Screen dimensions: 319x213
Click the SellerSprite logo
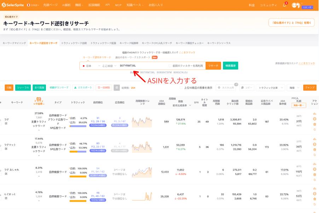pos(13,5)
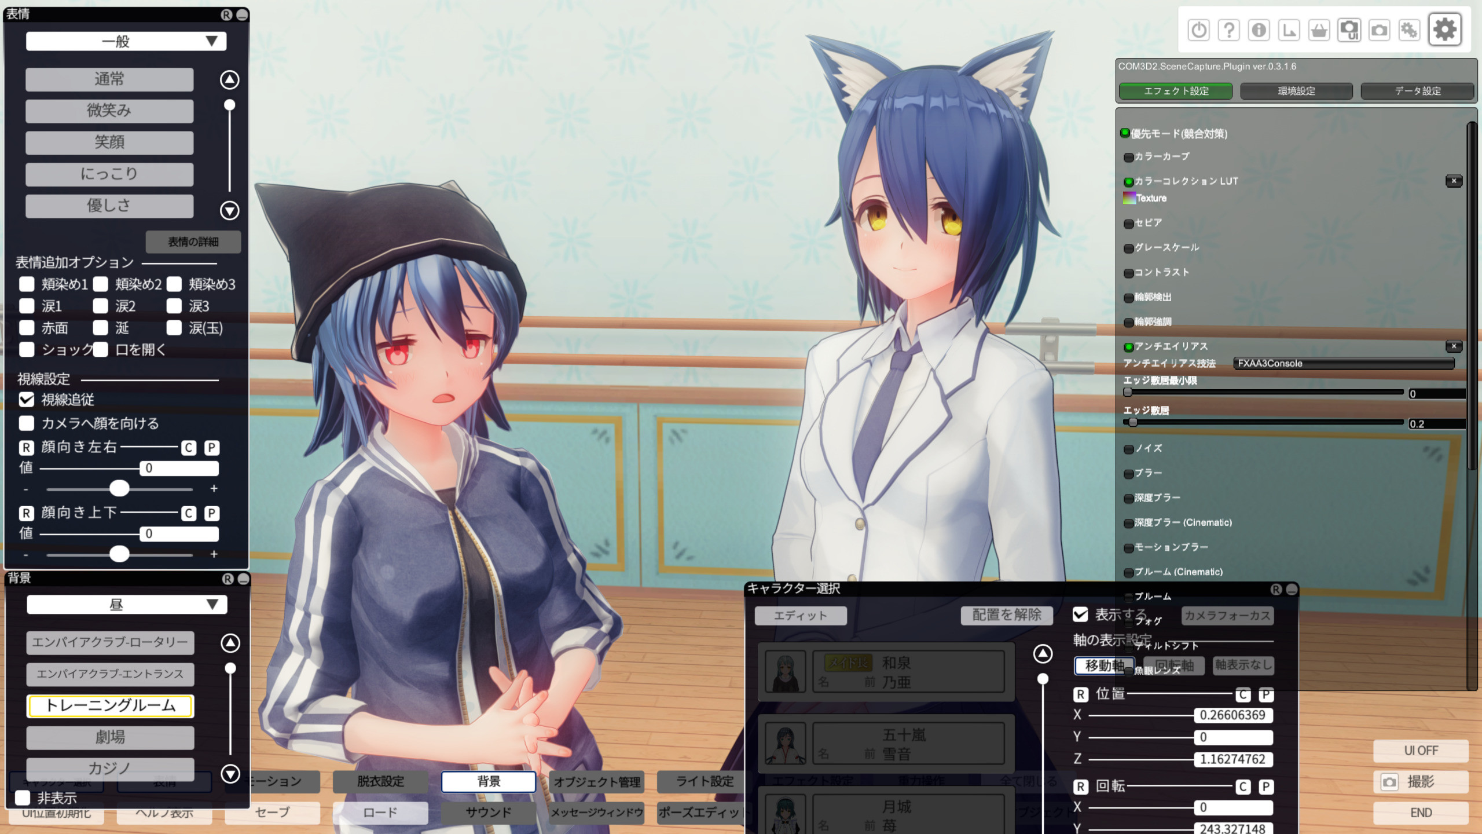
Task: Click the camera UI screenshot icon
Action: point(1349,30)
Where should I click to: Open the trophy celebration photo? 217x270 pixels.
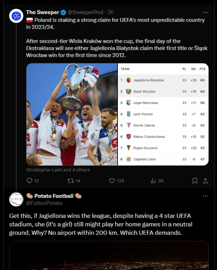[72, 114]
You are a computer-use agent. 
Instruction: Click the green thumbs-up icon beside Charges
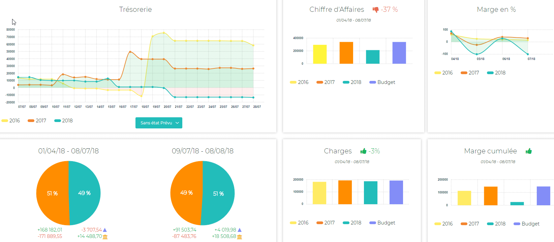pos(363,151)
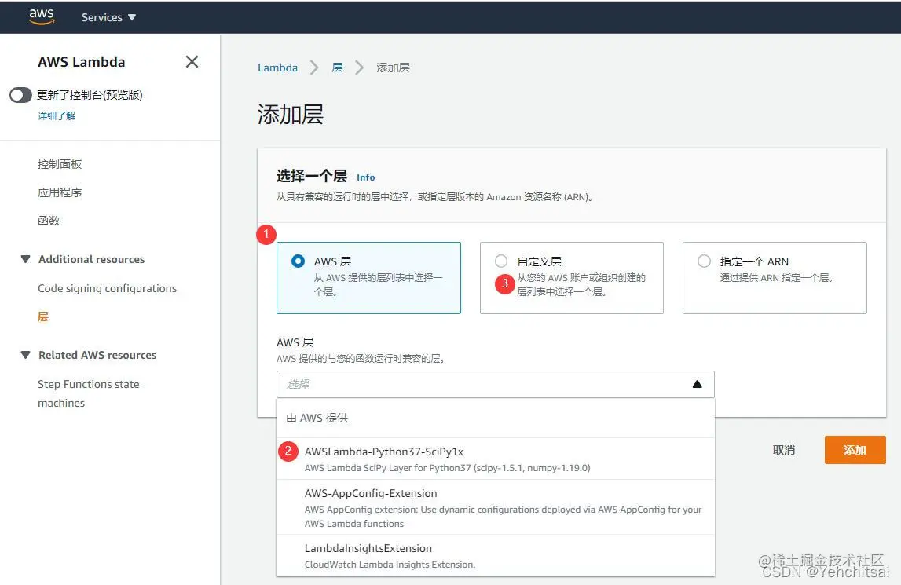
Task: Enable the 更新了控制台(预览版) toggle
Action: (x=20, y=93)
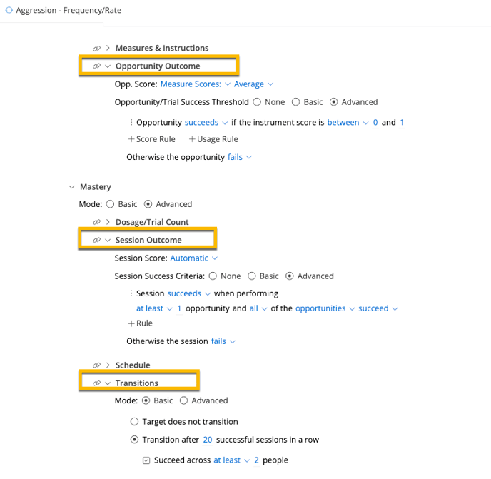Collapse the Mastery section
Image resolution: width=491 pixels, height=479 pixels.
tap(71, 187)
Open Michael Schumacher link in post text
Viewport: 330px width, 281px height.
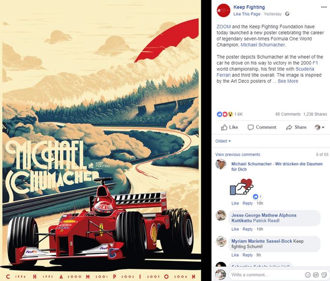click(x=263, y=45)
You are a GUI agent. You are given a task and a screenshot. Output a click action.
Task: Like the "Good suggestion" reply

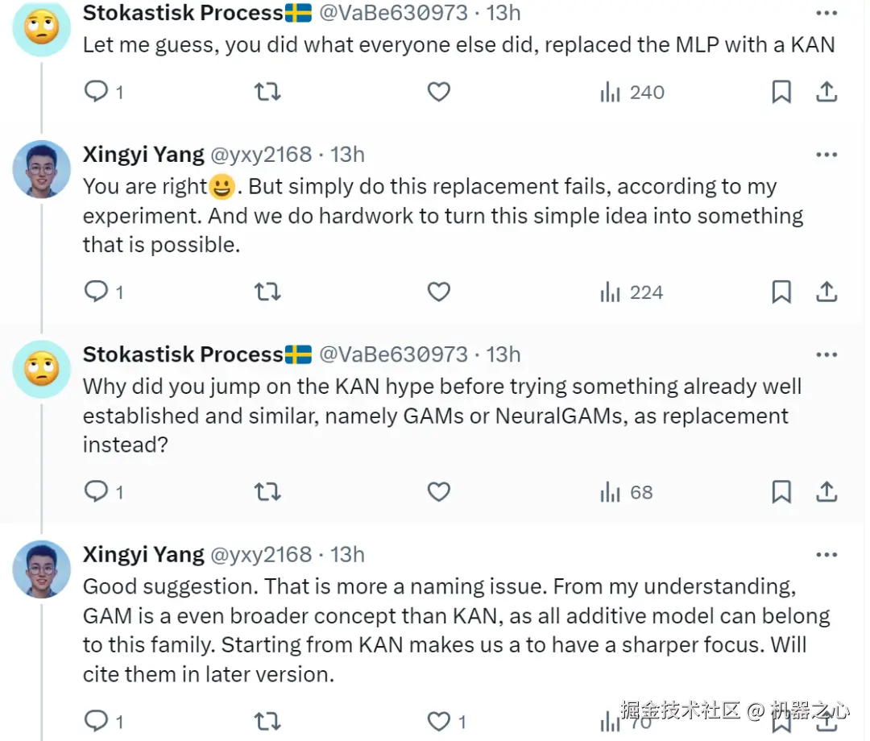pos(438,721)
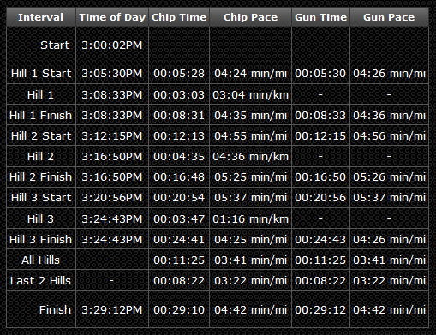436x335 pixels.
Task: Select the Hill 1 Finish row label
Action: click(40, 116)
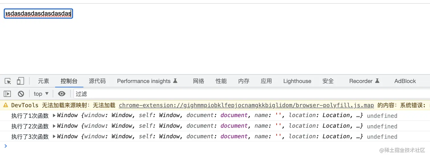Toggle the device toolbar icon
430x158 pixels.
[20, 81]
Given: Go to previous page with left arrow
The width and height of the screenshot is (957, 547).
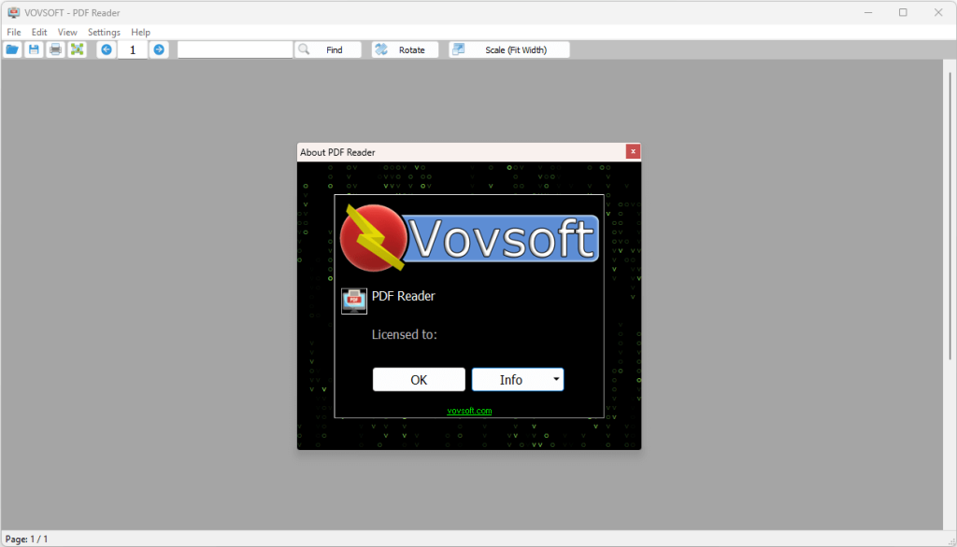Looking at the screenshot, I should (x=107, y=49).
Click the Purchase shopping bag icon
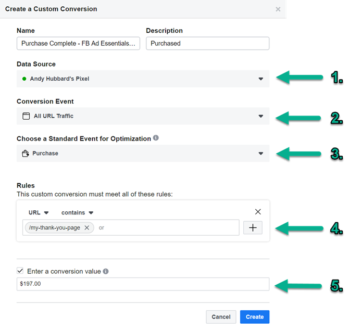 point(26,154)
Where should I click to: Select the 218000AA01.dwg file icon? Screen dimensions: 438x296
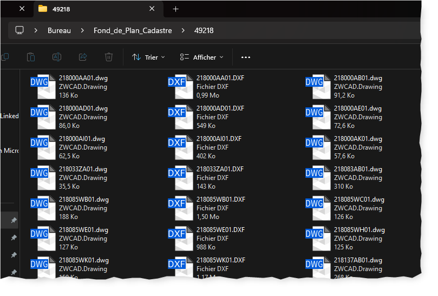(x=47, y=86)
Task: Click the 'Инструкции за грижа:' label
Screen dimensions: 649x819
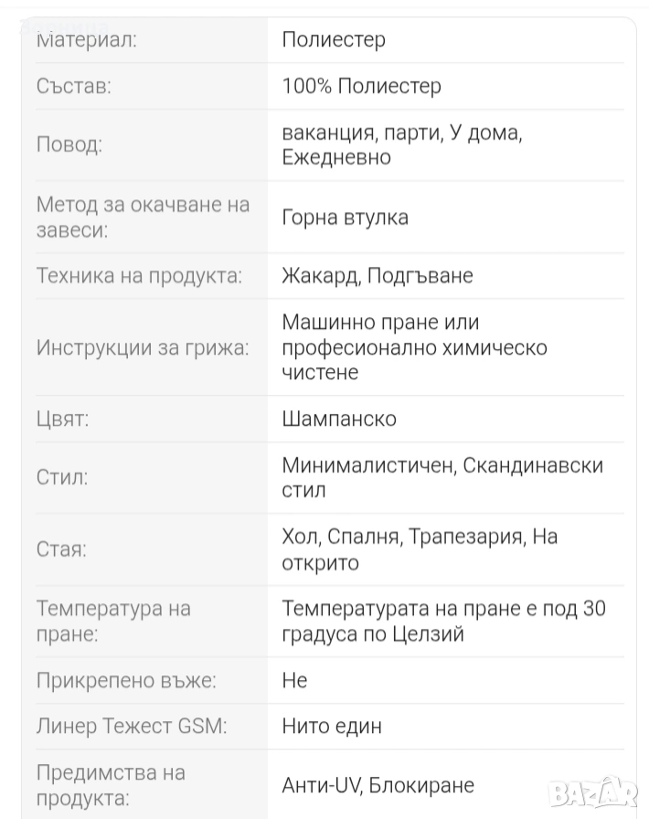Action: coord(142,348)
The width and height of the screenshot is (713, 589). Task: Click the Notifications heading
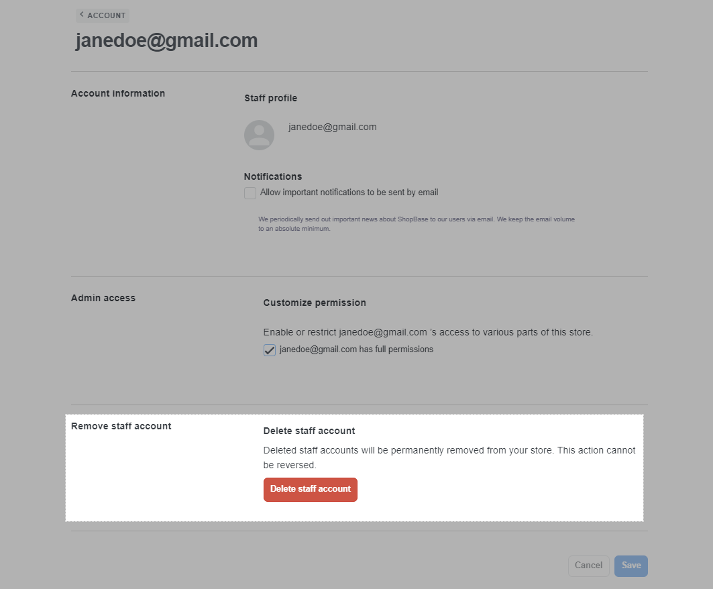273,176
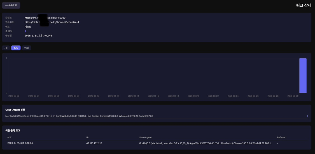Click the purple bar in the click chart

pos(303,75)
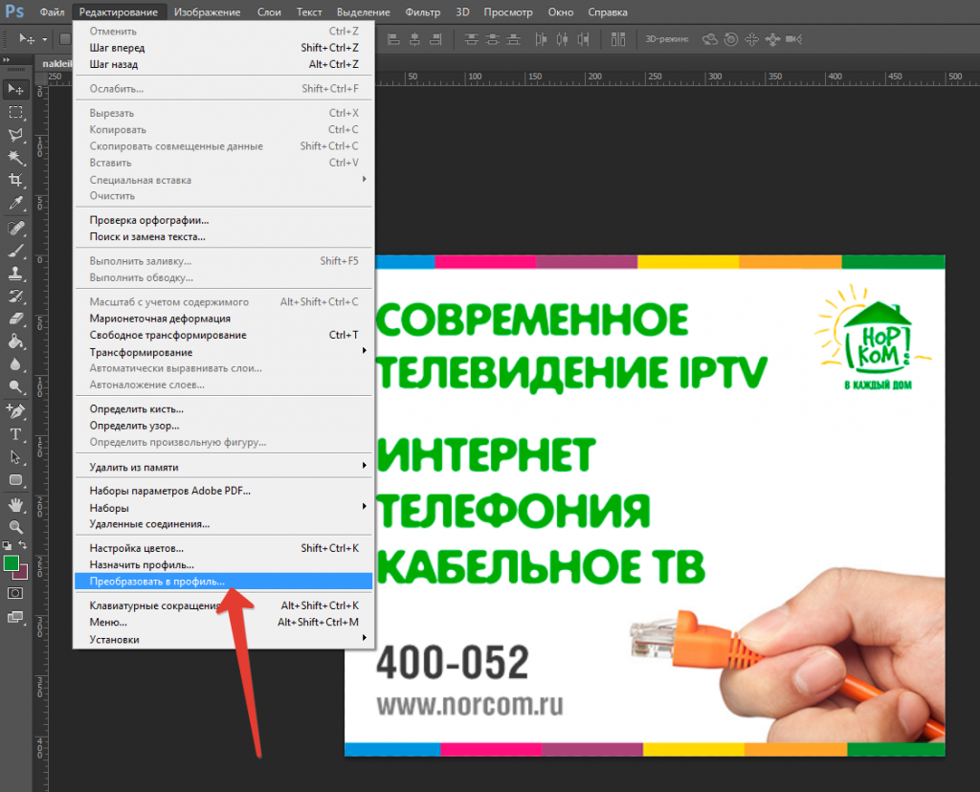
____
# Problem statement
Reproduce the rows above word for word, leaving out the pictures.

# Complete response
Screen dimensions: 319x213
Click the SellerSprite logo
pos(13,5)
Task: Click the camera UI screenshot icon
Action: point(1349,30)
Where should I click to: Open the trophy celebration photo? 217x270 pixels.
[72, 114]
You are a computer-use agent. 
Instruction: Click the green thumbs-up icon beside Charges
pos(363,151)
Task: Enable the 更新了控制台(预览版) toggle
Action: (x=20, y=93)
Collapse the Mastery section
Image resolution: width=491 pixels, height=479 pixels.
tap(71, 187)
Open Michael Schumacher link in post text
Viewport: 330px width, 281px height.
click(x=263, y=45)
You are a GUI agent. You are given a task and a screenshot. Output a click action.
Task: Like the "Good suggestion" reply

pos(438,721)
436x335 pixels.
Task: Select the Hill 1 Finish row label
Action: click(40, 116)
Toggle the device toolbar icon
430x158 pixels.
[20, 81]
Given: Go to previous page with left arrow
The width and height of the screenshot is (957, 547).
Looking at the screenshot, I should (x=107, y=49).
Click the Purchase shopping bag icon
 point(26,154)
Where should I click to: Select the 218000AA01.dwg file icon? Screen dimensions: 438x296
(x=47, y=86)
Task: Click the 'Инструкции за грижа:' label
Screen dimensions: 649x819
Action: coord(142,348)
The width and height of the screenshot is (713, 589). Task: Click the Notifications heading
273,176
Click the purple bar in the click chart

pos(303,75)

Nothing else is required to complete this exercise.